Human Astrocytes Transfer Aggregated Alpha-Synuclein via Tunneling Nanotubes

Many lines of evidence suggest that the Parkinson's disease (PD)-related protein alpha-synuclein (alpha-SYN) can propagate from cell to cell in a prion-like manner. However, the cellular mechanisms behind the spreading remain elusive. Here, we show that human astrocytes derived from embryonic stem cells actively transfer aggregated alpha-SYN to nearby astrocytes via direct contact and tunneling nanotubes (TNTs). Failure in the astrocytes' lysosomal digestion of excess alpha-SYN oligomers results in alpha-SYN deposits in the trans-Golgi network followed by endoplasmic reticulum swelling and mitochondrial disturbances.
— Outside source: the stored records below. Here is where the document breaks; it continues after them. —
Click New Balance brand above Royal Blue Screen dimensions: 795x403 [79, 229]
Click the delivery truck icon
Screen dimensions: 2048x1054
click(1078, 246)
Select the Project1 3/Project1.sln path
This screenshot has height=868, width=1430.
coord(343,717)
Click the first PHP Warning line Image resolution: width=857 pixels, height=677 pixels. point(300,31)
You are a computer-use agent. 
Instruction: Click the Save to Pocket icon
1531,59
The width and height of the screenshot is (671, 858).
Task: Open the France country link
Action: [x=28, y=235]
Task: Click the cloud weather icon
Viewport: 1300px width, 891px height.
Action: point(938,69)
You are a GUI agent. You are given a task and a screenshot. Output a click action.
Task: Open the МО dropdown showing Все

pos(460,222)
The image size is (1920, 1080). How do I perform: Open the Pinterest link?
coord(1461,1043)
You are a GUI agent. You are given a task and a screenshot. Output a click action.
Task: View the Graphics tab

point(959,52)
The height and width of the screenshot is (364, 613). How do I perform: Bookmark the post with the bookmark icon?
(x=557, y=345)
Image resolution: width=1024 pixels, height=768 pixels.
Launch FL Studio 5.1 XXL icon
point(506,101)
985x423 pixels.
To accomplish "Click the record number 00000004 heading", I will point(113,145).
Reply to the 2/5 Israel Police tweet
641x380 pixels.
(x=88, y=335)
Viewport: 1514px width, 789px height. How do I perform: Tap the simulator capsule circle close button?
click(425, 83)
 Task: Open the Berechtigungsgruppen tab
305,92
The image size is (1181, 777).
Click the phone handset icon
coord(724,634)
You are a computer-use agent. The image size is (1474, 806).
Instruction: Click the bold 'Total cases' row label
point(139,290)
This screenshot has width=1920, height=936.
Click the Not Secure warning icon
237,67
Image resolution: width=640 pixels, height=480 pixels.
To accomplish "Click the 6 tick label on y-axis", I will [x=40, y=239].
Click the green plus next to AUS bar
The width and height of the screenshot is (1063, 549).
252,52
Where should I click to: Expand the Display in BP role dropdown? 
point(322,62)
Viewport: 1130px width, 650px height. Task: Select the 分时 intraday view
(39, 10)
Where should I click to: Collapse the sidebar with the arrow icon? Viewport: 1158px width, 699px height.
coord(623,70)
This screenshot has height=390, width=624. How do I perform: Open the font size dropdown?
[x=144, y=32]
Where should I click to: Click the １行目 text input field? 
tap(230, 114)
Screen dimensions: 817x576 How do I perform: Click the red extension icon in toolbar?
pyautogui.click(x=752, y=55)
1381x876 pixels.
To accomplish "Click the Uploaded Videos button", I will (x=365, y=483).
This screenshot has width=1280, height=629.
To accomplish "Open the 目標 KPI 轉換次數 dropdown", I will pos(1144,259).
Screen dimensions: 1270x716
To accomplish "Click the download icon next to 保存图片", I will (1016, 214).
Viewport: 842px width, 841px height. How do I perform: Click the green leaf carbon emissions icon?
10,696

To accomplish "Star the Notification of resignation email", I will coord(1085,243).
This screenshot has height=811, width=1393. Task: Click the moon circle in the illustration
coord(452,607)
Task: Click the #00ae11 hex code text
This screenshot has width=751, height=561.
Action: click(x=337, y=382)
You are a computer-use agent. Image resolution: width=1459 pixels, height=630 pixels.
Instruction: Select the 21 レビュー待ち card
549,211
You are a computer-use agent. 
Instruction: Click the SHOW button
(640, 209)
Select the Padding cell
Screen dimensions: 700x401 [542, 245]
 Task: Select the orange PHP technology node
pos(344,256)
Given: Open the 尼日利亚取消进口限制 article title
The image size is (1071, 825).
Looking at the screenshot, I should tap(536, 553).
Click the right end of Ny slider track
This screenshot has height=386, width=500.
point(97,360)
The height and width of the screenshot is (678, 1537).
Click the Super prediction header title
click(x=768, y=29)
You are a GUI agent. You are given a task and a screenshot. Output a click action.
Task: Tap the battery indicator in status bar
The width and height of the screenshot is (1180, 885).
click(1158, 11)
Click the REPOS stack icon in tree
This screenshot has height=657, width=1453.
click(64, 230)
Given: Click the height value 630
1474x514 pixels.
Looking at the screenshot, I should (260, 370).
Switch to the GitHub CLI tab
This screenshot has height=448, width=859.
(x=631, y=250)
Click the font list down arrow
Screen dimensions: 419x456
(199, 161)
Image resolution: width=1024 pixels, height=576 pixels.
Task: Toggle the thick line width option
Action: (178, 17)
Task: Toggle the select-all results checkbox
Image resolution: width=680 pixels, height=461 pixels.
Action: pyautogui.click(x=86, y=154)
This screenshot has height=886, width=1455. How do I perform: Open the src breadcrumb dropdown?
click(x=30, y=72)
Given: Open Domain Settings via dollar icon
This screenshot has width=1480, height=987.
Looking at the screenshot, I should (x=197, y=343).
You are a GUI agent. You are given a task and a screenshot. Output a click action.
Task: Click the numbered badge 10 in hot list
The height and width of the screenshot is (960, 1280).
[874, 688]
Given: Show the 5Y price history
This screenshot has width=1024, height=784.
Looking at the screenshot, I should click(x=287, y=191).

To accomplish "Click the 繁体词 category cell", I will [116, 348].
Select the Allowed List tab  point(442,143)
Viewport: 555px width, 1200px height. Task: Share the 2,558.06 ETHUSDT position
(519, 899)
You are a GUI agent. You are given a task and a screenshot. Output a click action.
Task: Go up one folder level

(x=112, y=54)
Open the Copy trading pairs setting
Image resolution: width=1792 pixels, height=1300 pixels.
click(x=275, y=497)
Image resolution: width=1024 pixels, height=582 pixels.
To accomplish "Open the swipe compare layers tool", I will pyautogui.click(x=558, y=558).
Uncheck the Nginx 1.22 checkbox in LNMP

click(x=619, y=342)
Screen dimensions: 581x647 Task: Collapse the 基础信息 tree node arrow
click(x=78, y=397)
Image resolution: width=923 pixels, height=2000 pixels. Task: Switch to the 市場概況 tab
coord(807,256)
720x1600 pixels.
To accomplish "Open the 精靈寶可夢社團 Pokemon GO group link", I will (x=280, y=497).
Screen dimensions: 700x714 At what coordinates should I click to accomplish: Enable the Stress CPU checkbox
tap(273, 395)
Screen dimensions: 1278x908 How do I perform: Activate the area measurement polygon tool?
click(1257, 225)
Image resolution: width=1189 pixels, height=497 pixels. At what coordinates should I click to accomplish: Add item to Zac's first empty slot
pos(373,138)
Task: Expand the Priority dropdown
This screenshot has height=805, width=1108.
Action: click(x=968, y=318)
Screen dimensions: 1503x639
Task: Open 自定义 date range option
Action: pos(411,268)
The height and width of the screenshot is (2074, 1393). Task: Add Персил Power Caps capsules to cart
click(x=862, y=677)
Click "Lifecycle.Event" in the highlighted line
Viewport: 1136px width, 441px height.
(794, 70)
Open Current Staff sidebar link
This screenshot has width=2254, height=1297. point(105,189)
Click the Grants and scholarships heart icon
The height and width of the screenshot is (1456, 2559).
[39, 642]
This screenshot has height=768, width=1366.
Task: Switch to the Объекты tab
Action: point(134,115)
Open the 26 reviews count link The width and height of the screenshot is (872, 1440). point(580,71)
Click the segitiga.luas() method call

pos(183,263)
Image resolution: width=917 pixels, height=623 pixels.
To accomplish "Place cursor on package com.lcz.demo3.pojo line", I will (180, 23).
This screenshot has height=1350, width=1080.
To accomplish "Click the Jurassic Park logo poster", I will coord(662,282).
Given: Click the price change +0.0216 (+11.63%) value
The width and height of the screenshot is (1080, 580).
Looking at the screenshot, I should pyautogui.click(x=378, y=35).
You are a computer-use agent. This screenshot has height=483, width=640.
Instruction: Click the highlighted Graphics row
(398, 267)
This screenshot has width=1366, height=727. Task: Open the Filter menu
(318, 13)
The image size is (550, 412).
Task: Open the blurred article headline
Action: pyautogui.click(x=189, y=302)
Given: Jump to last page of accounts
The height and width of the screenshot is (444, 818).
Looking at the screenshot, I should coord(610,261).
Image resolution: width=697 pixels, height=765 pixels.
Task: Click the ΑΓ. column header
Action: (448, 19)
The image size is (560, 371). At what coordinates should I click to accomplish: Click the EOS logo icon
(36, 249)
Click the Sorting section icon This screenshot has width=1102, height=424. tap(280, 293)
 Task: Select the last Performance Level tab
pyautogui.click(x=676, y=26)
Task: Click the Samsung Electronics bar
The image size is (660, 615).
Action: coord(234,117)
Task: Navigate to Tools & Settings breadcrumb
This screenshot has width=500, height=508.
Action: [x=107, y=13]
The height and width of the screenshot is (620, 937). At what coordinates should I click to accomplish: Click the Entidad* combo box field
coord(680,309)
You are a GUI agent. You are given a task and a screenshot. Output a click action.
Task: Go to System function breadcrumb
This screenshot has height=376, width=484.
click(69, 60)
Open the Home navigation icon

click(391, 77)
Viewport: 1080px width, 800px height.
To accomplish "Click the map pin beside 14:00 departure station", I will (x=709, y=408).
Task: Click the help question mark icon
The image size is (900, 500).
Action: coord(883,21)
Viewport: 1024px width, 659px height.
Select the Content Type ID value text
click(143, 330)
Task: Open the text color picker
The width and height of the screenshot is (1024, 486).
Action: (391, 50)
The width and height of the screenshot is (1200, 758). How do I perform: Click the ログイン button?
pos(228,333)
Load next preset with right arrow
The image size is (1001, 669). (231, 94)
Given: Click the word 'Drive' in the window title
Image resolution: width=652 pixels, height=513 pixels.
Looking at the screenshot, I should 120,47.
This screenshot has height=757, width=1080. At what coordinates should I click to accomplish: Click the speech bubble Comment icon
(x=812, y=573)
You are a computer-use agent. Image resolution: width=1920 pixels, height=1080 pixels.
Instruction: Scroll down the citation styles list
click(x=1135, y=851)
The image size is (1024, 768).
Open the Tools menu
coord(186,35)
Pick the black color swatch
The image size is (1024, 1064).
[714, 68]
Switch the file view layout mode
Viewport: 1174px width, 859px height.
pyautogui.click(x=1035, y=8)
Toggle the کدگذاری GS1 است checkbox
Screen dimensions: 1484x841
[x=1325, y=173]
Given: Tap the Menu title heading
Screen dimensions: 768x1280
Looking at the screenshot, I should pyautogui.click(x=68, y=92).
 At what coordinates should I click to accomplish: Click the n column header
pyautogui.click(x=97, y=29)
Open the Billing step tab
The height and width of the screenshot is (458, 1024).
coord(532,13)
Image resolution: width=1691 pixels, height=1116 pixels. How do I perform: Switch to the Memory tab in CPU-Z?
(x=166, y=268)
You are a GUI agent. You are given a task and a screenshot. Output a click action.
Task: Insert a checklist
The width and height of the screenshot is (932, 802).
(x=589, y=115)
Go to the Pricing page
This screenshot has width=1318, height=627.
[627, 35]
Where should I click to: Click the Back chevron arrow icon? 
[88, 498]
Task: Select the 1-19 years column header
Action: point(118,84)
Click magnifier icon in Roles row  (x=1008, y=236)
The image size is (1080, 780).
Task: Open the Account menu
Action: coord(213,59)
The stressed astrocytes respond by conspicuously sending out TNTs, enabling intercellular transfer of alpha-SYN to healthy astrocytes, which in return deliver mitochondria, indicating a TNT-mediated rescue mechanism. Using a pharmacological approach to inhibit TNT formation, we abolished the transfer of both alpha-SYN and mitochondria. Together, our results highlight the role of astrocytes in alpha-SYN cell-to-cell transfer, identifying possible pathophysiological events in the PD brain that could be of therapeutic relevance.